┌─ Supplied data

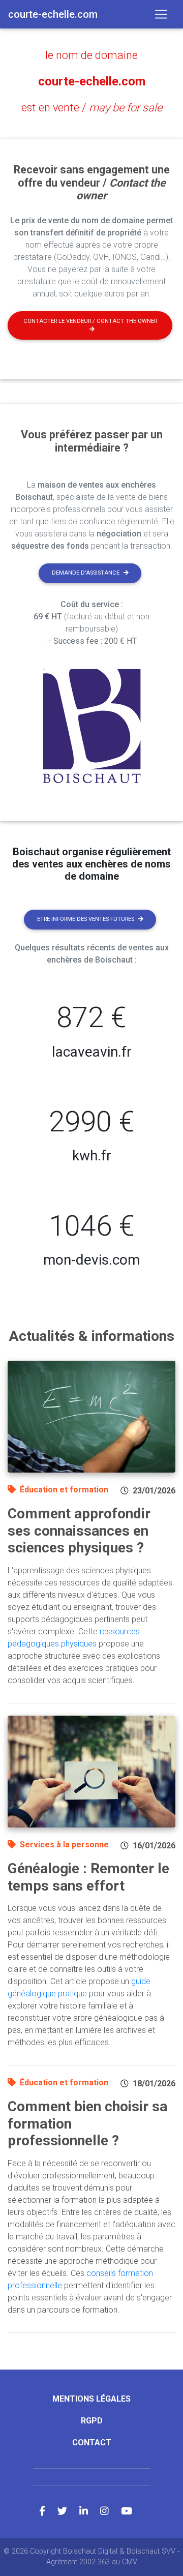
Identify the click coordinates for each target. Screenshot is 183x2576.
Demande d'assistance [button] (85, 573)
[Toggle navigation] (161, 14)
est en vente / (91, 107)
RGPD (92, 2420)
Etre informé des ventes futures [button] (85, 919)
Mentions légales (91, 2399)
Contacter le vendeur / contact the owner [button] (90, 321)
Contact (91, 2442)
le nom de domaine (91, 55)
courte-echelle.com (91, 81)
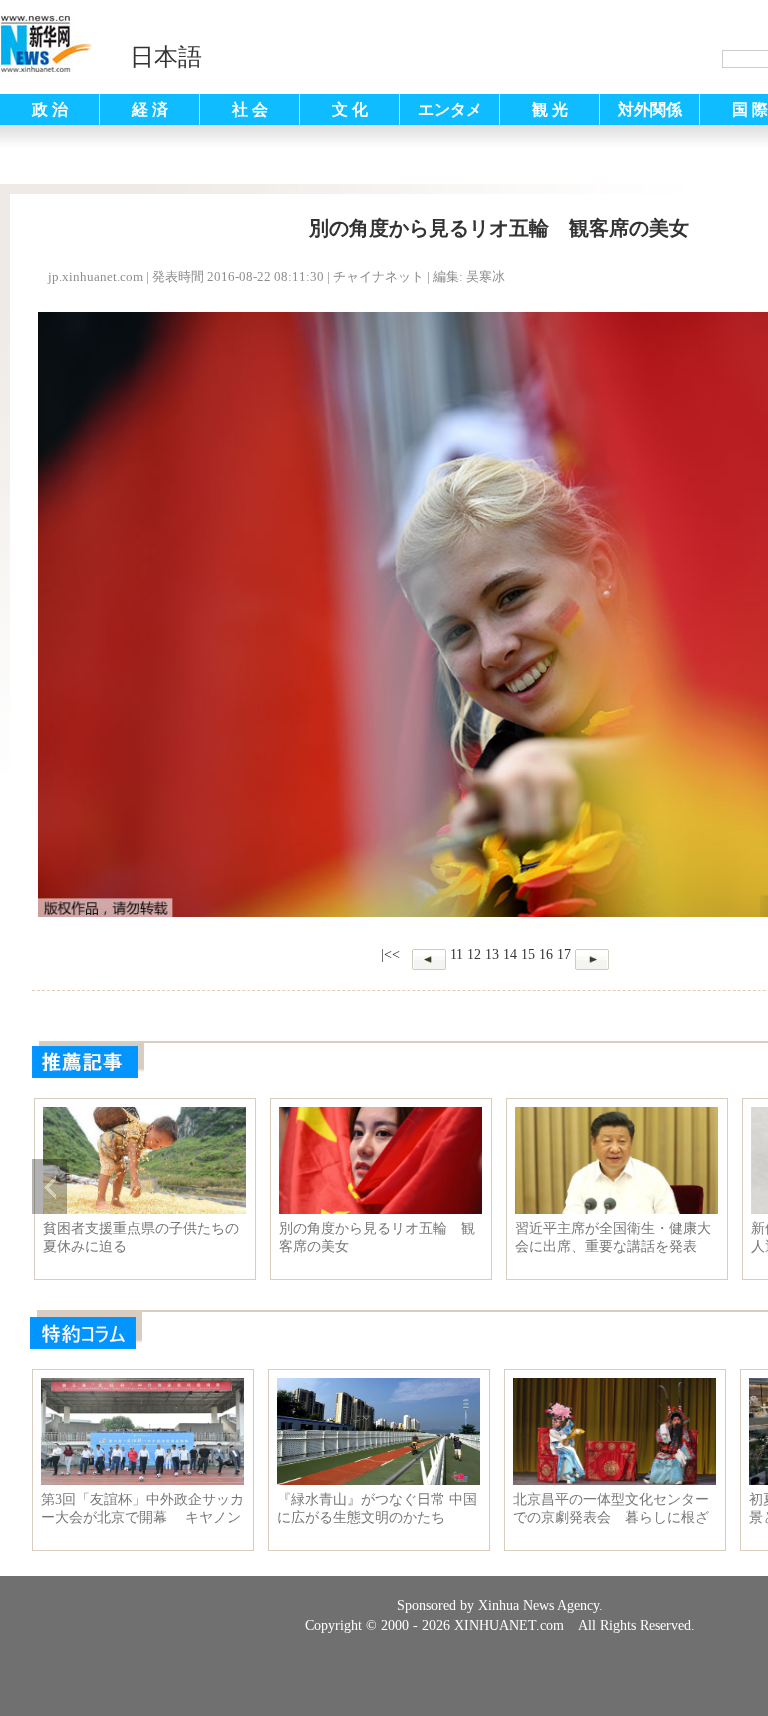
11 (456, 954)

└─

> _What needs to be done_
Using the records given above, list every line that includes the word "button".

> _Written solution_
Demande d'assistance [button] (85, 573)
Etre informé des ventes futures [button] (85, 919)
Contacter le vendeur / contact the owner [button] (90, 321)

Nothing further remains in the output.